In the early 1800s, in a time before the current discipline of physics owned its name and before biology had fully embraced evolutionary dynamics as the fundamental processes of life forms, Auguste Comte proclaimed that there should be a new discipline, Social Physics, which would seek to discover the laws governing of operation of the socio-cultural universe, the evolution of this universe, and its application of to solving problems in the socio-cultural universe. Sadly, Comte had to abandon the label “social physics” for his new field of science due to a Belgian statistician claiming the label for his version of statistical analysis. Comte was thus forced adopt the Latin-Greek hybrid of most sciences and argue for a new science, Sociology. Today, he is often remembered for being the “founder of sociology” in most sociology textbooks.

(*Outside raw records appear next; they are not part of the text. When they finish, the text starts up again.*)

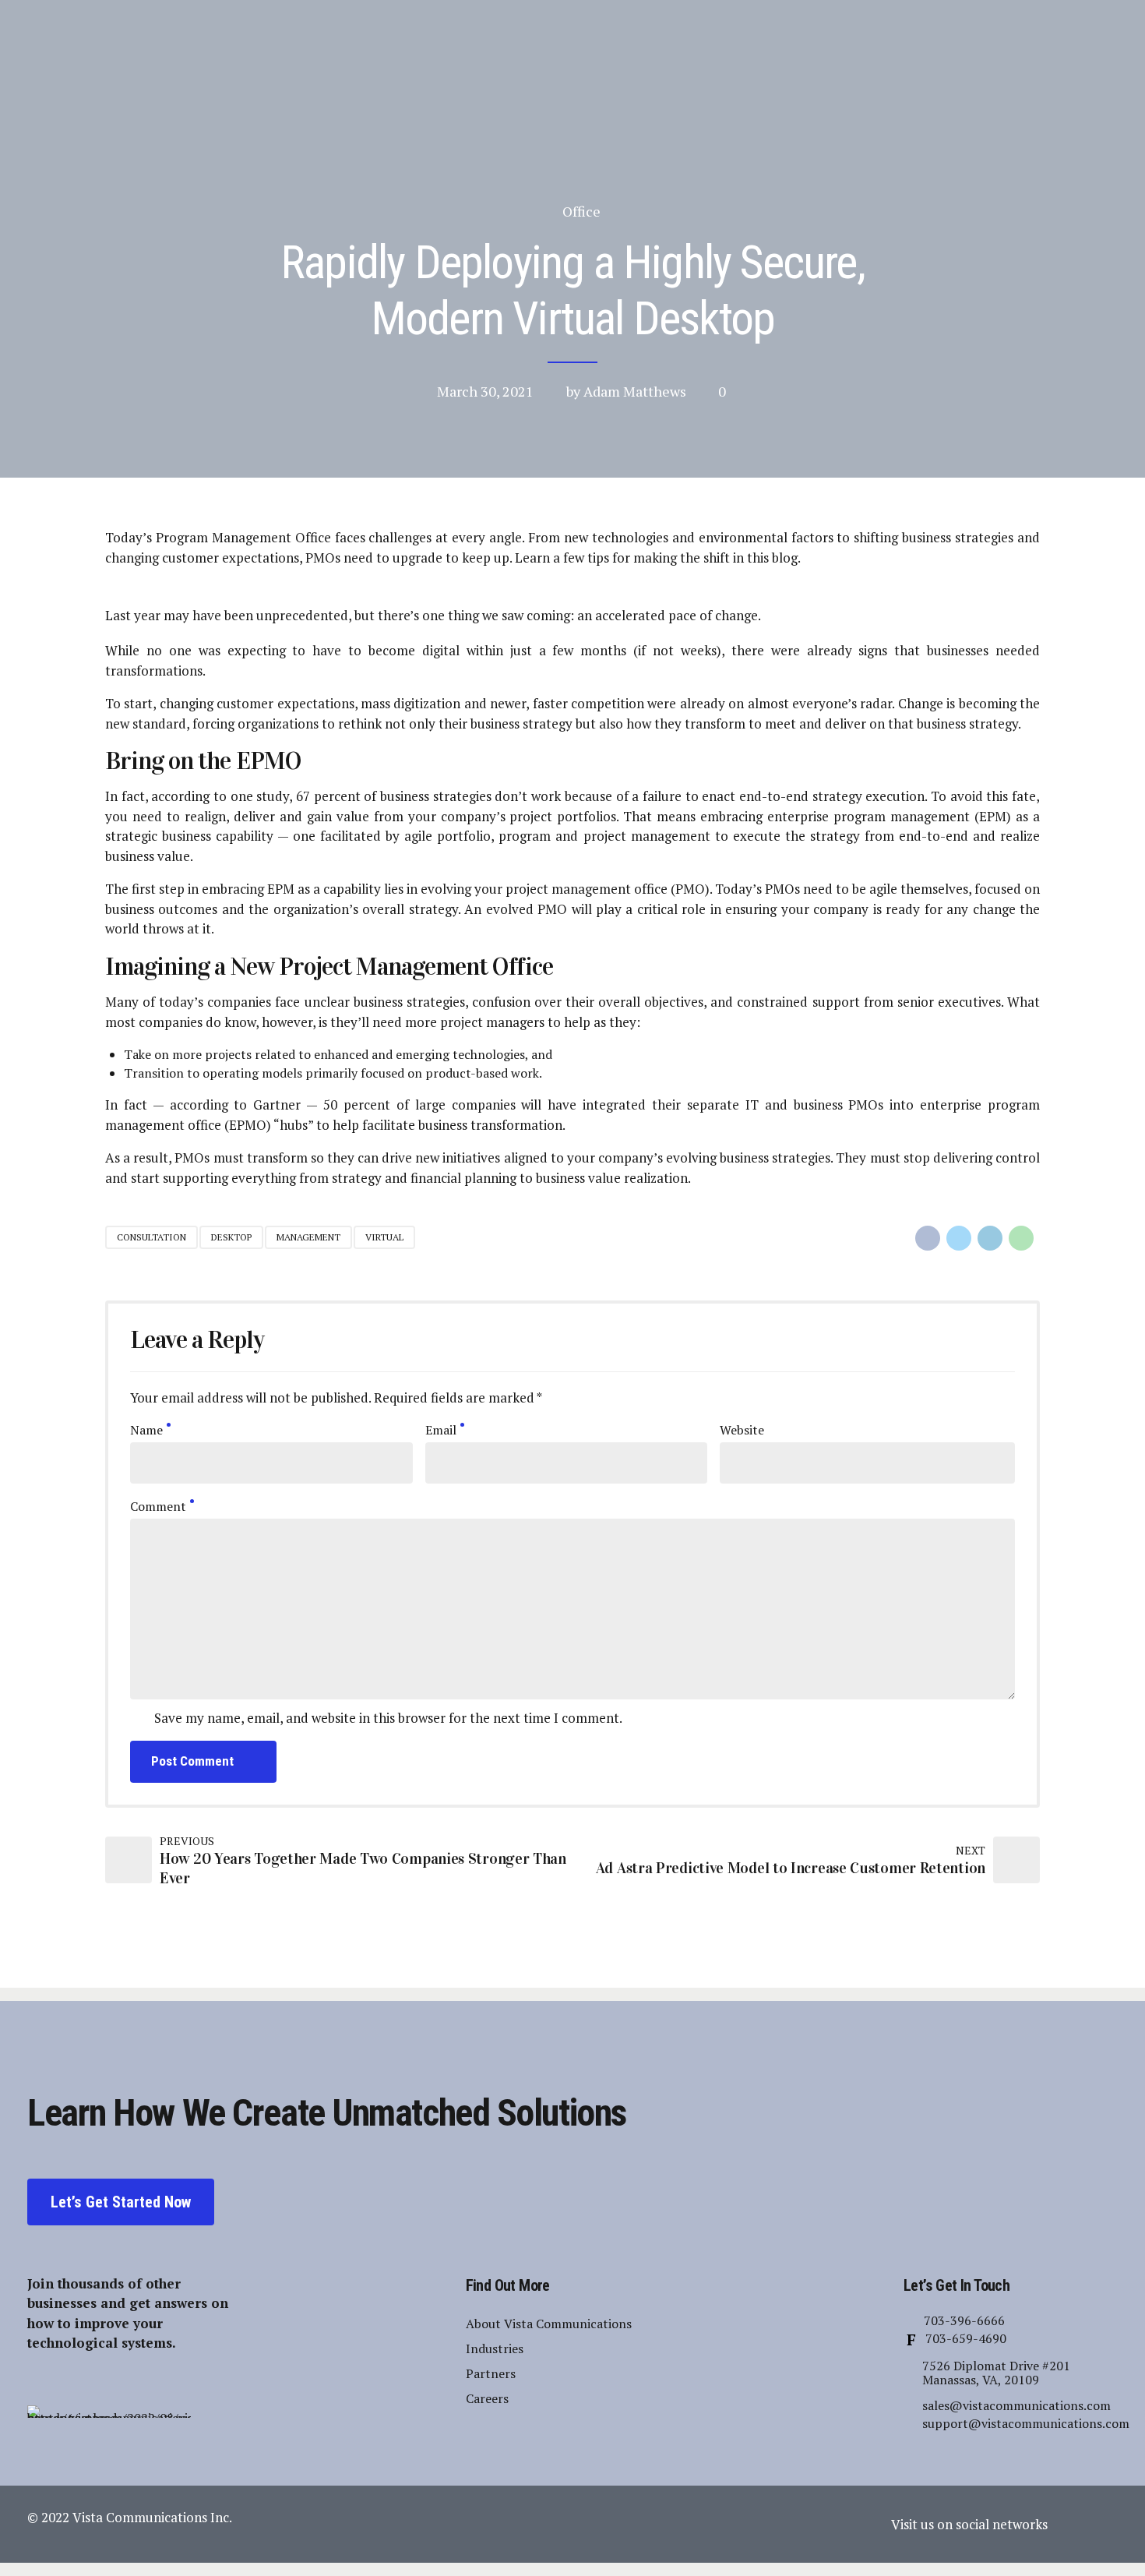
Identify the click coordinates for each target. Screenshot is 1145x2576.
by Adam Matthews (626, 391)
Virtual (384, 1237)
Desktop (231, 1237)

Yet, Comte's vision for the development of sociology was an interesting blend of physics and biology from his time. The physics side of his advocacy was for sociology to develop “laws” modeled on Newton’s equations on gravity that explained the orbits of planets around the sun. Such laws were abstract and thought to be universal, operating in all times and places in the universe. Thus, if the social universe was to be explained by sociologists, it must also articulate abstract laws about the operative dynamics of this universe.

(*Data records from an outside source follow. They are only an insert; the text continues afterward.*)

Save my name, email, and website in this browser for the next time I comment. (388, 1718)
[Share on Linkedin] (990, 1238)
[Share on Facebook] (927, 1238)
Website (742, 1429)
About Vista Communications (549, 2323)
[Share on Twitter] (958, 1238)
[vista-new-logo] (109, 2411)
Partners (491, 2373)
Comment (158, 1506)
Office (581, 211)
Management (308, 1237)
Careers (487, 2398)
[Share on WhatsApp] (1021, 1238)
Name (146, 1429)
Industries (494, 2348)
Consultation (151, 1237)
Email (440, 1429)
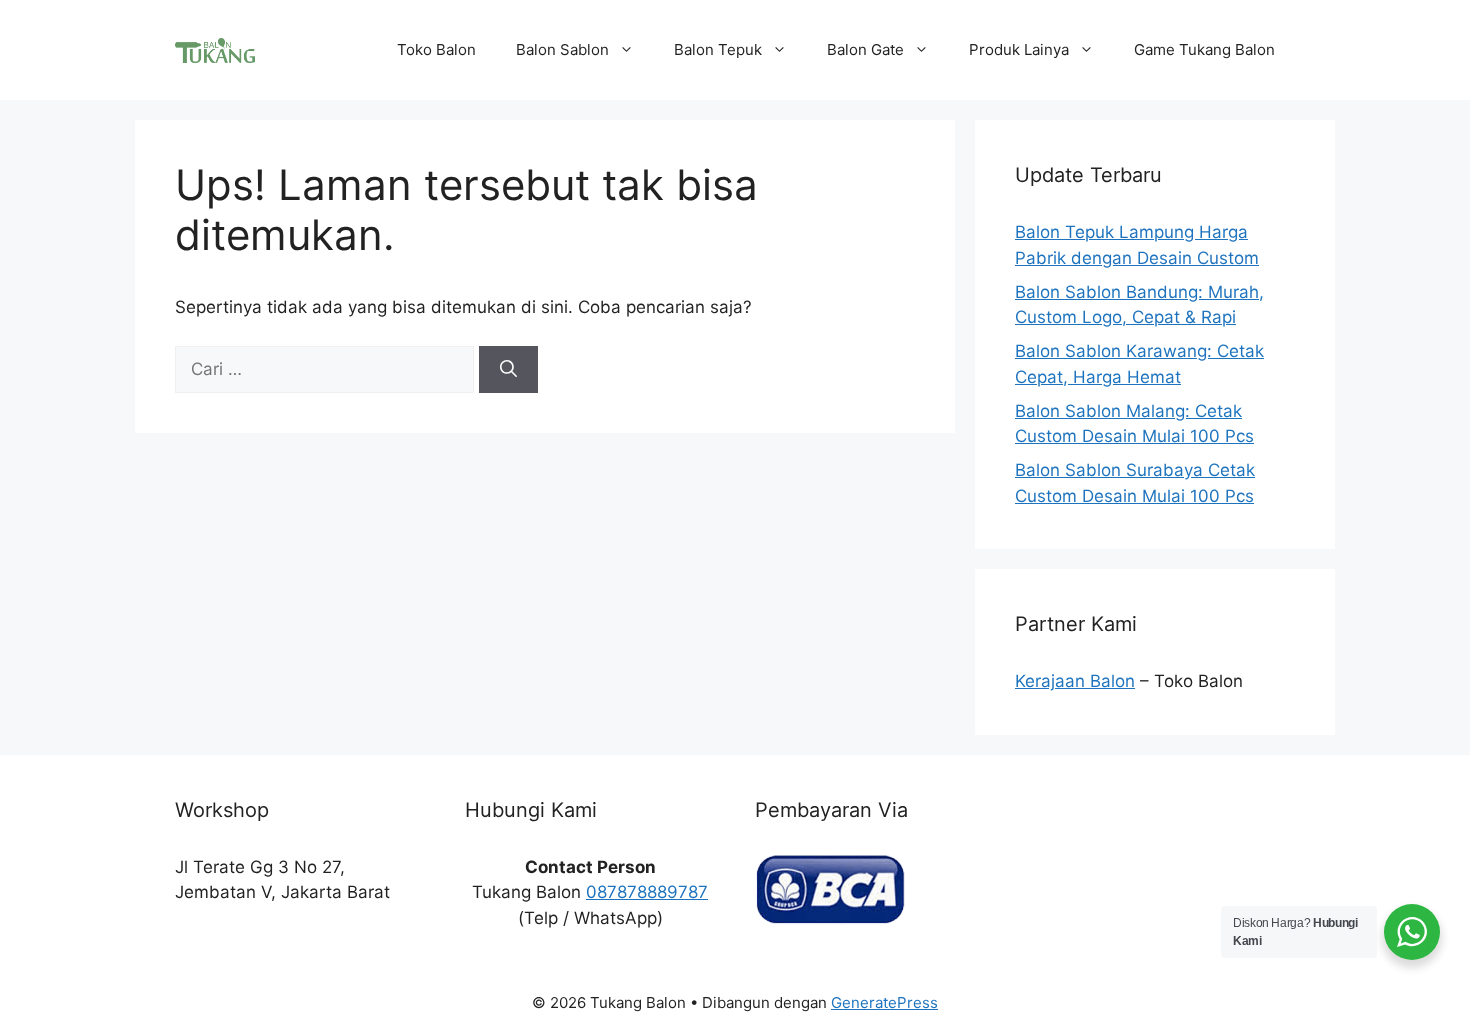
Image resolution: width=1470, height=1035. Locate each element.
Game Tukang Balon (1204, 49)
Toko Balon (436, 49)
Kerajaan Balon (1075, 681)
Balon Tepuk (718, 49)
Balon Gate (865, 49)
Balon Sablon (562, 49)
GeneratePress (884, 1002)
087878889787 (647, 892)
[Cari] (508, 370)
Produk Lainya (1019, 49)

The biology side of Comte’s advocacy was for sociology to conceptualize societies and their ideas, or what today would be termed “culture,” should be analyzed in evolutionary terms. That is, societies and all of their internal structures and attendant cultures evolve and change over time, but not randomly, but in terms of forces that can be discovered and whose dynamics can be stated as laws driving the evolution of societies. His actual effort at finding these laws was, again sadly, not what he had championed, but for his time, he had the right idea of what sociology could and should be, even if he could not be the driving intellectual force.


My website and its blog are just beginning to be developed, although thought about developing these for some time, but just never gotten around to making the effort. Now, one of my granddaughters, Michelle Mueller, is setting this up since, at my stage of life and generation, I am clueless of how to construct a site such as this. Once up and running, my goal is to push for a “hard science of society” or the socio-cultural universe, where the goal is to develop abstract principles (laws) and models of how the social universe that humans have created operates but with an even more lofty goal, if that seems possible, than just explaining the social universe.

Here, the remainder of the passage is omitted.